Following the dismissal of Sheikh Abdullah, his lieutenant Mirza Afzal Beg formed the Plebiscite Front on 9 August 1955 demanding a plebiscite to decide the accession of the state and the unconditional release of Abdullah. Abdullah meanwhile was released for a short time and later again re-arrested on charges of conspiracy against the state. The legal case initiated in 1958 came to be known as the Kashmir Conspiracy Case.

Bakshi Ghulam Mohammad, who was appointed as Prime Minister of Jammu & Kashmir, said in his radio broadcast that:

"A fraud was being committed on the interests of the country. The slogan of independence was dangerous. Under the control of an imperialist power an independent Kashmir would have been a serious danger for the people of India and Pakistan...."

Before his dismissal, arrest, brief release and re-arrest under the case, the intelligence agency had collected ample proof regarding the Sheikh's links with Pakistan and of his speeches and activities to these affect, after which Bakshi rearrested Sheikh Abdullah. The entire matter relating to the alleged conspiracy of the Sheikh for joining hands with Pakistan was submitted to Nehru along with documentary evidence and recorded tapes of his public speeches. Jawaharlal Nehru was taken aback while listening to the tapes and going through the letters of Sheikh Abdullah. He approved launching of a case against the Sheikh, his one time very close friend.
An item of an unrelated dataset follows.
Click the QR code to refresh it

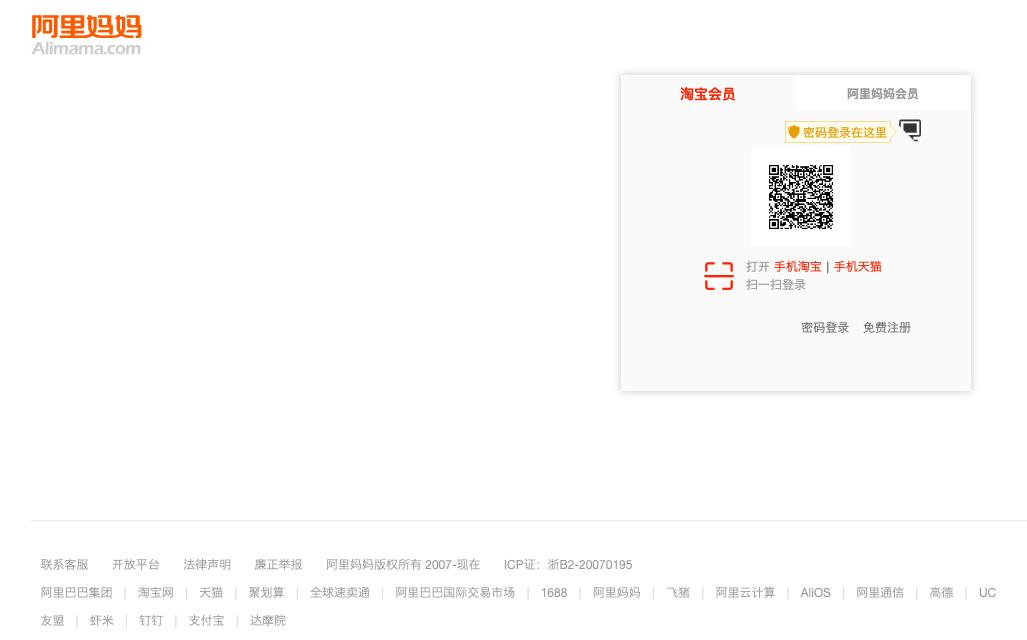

Thus, the Kashmir conspiracy case was launched against Sheikh Abdullah, Mirza Afzal Beg and 22 other people on charge of having conspired with Pakistan for making of an independent Kashmir.

The counsel of Government, between 9 August 1952 and 29 April 1958, in his several briefs before the court, stated that the accused and their accomplices both inside and outside the state collaborated with Pakistani officials to overthrow the Government with violence. Their intention was to overthrow the Government and to annex the state with Pakistan through the process to spread hatred in the masses against the Government.
The court was shown that, while Sheikh Abdullah was in jail his wife Begum Akbar Jahan Abdullah and allies, Mirza Afzal Beg, Ghulam Mohammad Chikan, Mir Ghulam Rasool, Pir Maqbool Gilani, Khwaja Ali Shah and others, received large amount of money from Pakistan for this purpose. They also received type-writers and litho-machines and literature for propaganda purposes. Besides explosives were received from Pakistan for blowing up bridges, factories, military installations, mosques, temples and Gurudwaras in Jammu & Kashmir, so that the Government machinery may be paralyzed. People were trained in Pakistan to come and create havoc here. Part of Abdullah's defence in the case was that many of the documents relied on to show his involvement were forged by the Central Intelligence Agency.

The trials began in 1959 and were heard over several years, when in 1962 the special Magistrate, transferred the case to higher court that all the accused be tried under Indian Penal Code, under sections for which punishment was either death or life-imprisonment. But certain later developments like Hazratbal disappearance episode in Kashmir, lead to Nehru's decision to drop the case. Sheikh Abdullah spent almost eleven years behind bars from 1953 till 1964 (six years after being accused under the case), while others were held from 1958 till 1964. In 1964, when whole nation was eagerly awaiting the outcome of the case and the judgement of the court, the case was withdrawn and all the accused were released as a part of controversial and sudden diplomatic decision taken by Jawaharlal Nehru, the erstwhile Prime Minister of India and Ghulam Mohammed Sadiq, the erstwhile Prime Minister of Jammu and Kashmir.